How to complete this task:
In the listing below, how many lines include "section"? Give the number and no other text.

Material supplied:
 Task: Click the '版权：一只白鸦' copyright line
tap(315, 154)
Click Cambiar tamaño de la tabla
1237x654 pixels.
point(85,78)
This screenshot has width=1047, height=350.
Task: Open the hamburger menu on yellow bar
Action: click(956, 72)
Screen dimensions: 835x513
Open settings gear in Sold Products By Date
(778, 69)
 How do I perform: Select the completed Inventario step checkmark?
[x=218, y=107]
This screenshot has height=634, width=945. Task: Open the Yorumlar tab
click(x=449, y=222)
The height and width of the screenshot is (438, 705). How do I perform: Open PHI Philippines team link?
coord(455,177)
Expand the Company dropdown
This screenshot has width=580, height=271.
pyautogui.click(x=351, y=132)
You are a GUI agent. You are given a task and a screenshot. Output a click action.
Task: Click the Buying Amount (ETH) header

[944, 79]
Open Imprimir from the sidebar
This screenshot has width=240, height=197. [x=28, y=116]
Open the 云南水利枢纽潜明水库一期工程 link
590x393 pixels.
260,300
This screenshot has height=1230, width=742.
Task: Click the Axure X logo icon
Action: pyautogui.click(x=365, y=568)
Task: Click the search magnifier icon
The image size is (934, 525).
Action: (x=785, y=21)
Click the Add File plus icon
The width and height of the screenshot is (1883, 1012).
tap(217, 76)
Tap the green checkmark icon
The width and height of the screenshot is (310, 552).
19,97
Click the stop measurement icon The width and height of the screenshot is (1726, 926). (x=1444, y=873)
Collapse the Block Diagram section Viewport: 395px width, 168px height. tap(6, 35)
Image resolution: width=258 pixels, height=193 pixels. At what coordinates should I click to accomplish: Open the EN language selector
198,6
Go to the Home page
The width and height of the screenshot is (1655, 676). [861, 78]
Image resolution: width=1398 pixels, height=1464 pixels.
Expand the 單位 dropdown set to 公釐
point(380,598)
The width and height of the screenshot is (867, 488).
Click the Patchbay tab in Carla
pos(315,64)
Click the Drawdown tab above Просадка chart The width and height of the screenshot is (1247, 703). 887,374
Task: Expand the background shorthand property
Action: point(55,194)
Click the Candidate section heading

Result for this exercise:
2